Task goal: Some lines in the listing hold the word "computer". Return each of them.

Stored data:
---------------

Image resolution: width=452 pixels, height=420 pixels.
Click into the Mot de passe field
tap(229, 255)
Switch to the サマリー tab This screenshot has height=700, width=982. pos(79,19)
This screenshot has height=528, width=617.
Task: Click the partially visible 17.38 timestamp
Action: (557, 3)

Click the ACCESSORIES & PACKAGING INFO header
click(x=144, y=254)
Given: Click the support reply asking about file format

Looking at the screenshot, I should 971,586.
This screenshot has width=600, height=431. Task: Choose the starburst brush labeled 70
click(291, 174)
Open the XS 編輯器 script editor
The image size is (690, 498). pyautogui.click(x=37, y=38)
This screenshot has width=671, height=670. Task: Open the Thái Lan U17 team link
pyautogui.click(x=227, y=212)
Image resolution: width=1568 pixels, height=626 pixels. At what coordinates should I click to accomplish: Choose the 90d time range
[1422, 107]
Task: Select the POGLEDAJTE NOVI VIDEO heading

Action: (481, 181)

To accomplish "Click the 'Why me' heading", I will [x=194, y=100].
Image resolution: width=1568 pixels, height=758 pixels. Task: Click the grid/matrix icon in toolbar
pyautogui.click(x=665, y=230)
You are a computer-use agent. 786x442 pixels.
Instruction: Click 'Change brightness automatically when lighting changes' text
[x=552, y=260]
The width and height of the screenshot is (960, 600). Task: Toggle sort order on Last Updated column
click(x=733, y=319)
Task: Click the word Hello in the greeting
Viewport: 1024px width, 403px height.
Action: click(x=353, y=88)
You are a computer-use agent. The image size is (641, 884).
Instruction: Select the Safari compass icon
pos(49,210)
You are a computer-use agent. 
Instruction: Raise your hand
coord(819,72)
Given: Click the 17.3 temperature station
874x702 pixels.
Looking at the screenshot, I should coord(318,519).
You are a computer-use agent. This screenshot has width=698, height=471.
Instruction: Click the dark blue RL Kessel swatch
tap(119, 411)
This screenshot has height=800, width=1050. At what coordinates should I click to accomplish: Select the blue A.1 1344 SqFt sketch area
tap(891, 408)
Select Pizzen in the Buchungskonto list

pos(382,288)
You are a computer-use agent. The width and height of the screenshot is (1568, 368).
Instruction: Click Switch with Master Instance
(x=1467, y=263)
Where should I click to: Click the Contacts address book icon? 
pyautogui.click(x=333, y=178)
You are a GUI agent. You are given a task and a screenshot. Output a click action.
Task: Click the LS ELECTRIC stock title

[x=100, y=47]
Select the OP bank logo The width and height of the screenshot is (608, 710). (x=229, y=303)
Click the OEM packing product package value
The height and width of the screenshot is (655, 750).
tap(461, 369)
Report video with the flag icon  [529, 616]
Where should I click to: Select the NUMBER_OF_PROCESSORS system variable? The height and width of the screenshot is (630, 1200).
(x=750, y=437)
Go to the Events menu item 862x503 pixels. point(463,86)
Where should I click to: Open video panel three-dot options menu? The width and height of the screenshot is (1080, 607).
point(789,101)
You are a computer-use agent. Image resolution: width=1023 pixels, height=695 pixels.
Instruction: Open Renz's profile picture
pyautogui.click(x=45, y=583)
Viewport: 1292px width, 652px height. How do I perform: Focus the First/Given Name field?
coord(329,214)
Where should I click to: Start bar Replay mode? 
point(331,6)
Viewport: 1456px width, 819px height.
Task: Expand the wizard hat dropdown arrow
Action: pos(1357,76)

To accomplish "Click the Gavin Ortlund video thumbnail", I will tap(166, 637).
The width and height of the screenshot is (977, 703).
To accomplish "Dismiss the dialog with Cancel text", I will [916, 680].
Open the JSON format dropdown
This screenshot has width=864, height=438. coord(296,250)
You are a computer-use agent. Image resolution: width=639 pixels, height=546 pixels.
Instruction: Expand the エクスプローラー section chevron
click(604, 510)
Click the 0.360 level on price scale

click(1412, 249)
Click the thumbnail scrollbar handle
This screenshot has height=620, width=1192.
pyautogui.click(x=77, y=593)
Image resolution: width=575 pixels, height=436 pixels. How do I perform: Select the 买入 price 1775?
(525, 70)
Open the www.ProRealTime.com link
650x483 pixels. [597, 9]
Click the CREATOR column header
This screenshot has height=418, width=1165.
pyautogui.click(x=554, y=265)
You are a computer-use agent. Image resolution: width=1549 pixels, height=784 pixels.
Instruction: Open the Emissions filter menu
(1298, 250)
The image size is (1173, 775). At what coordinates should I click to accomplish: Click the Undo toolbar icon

---------------

Solution for this exercise:
You are a computer-use agent. 786x442 pixels.
You are a computer-use agent. The image size is (641, 884).
You are a computer-use agent. 
You are a computer-use agent. This screenshot has width=698, height=471.
You are a computer-use agent. The width and height of the screenshot is (1568, 368).
You are a computer-use agent. Image resolution: width=1023 pixels, height=695 pixels.
You are a computer-use agent. Image resolution: width=639 pixels, height=546 pixels.
You are a computer-use agent. Image resolution: width=1549 pixels, height=784 pixels.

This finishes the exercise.